Pulmonary Hypertension Induces Serotonin Hyperreactivity and Metabolic Reprogramming in Coronary Arteries via NOX1/4-TRPM2 Signaling Pathway

Abstract

BACKGROUND: Clinical evidence revealed abnormal prevalence of coronary artery (CA) disease in patients with pulmonary hypertension (PH). The mechanistic connection between PH and CA disease is unclear. Serotonin (5-hydroxytryptamine), reactive oxygen species, and Ca 2+ signaling have been implicated in both PH and CA disease. Our recent study indicates that NOXs (NADPH [nicotinamide adenine dinucleotide phosphate] oxidases) and TRPM2 (transient receptor potential cation channel subfamily M member 2) are key components of their interplay.
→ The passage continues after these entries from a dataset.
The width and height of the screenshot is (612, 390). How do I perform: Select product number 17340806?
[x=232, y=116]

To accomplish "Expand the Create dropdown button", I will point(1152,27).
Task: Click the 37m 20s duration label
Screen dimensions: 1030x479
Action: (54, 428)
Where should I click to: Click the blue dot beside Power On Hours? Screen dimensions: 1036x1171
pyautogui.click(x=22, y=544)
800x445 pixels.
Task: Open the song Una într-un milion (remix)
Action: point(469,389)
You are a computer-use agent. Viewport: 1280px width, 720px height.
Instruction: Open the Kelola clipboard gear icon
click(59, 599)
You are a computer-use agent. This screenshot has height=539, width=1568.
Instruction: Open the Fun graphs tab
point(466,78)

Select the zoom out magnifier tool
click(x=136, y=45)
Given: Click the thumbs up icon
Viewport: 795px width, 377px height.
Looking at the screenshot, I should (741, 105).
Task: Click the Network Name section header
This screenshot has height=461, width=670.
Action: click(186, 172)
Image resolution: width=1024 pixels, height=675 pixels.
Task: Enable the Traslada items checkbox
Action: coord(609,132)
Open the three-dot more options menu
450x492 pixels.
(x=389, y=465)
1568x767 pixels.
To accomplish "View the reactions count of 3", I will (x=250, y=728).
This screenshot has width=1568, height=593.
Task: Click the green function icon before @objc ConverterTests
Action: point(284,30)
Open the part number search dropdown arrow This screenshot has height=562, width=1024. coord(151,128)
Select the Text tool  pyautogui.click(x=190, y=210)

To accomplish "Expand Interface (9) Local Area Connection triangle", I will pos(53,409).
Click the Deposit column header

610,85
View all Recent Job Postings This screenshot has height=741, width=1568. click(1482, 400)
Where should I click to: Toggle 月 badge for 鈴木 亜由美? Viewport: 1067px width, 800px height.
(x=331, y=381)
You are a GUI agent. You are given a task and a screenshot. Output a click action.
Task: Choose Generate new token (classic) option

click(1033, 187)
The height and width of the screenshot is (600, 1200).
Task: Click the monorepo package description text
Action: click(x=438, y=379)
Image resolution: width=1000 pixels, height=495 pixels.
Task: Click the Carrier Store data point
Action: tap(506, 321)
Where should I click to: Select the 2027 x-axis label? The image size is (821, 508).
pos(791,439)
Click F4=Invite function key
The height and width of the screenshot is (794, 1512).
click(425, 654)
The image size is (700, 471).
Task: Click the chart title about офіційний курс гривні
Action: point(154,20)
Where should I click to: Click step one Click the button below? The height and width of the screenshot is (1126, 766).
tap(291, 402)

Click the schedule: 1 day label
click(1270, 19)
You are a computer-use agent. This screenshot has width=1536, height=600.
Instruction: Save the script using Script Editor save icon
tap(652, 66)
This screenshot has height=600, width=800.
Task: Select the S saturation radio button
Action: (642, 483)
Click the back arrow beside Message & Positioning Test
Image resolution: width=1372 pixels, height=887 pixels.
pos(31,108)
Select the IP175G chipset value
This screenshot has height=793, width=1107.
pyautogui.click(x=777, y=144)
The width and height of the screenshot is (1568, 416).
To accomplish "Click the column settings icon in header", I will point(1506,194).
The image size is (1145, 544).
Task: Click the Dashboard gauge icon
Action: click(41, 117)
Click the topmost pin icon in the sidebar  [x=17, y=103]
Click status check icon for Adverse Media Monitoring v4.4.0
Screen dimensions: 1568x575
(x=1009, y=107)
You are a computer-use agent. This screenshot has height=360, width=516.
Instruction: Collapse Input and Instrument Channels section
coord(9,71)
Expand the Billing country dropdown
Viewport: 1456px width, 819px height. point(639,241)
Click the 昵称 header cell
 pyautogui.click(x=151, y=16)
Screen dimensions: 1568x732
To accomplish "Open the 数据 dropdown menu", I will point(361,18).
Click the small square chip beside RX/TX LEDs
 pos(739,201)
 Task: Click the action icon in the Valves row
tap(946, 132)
We hypothesize that activation of the NOX-TRPM2 pathway facilitates the remodeling of CA in PH. METHODS: Left and right CAs from chronic hypoxia and monocrotaline-induced PH rats were collected to study vascular reactivity, gene expression, metabolism, and mitochondrial function. Inhibitors or specific siRNA were used to examine the pathological functions of NOX1/4-TRPM2 in CA smooth muscle cells. RESULTS: Significant CA remodeling and 5-hydroxytryptamine hyperreactivity in the right CA were observed in PH rats. NOX1/4-mediated reactive oxygen species production coupled with TRPM2-mediated Ca 2+ influx contributed to 5-hydroxytryptamine hyperresponsiveness. CA smooth muscle cells from chronic hypoxia-PH rats exhibited increased proliferation, migration, apoptosis, and metabolic reprogramming in an NOX1/4-TRPM2–dependent manner. Furthermore, the NOX1/4-TRPM2 pathway participated in mitochondrial dysfunction, involving mitochondrial DNA damage, reactive oxygen species production, elevated mitochondrial membrane potential, mitochondrial Ca 2+ accumulation, and mitochondrial fission. In vivo knockdown of NOX1/4 alleviated PH and suppressed CA remodeling in chronic hypoxia rats. CONCLUSIONS: PH triggers an increase in 5-hydroxytryptamine reactivity in the right CA and provokes metabolic reprogramming and mitochondrial disruption in CA smooth muscle cells via NOX1/4-TRPM2 activation. This signaling pathway may play an important role in CA remodeling and CA disease in PH.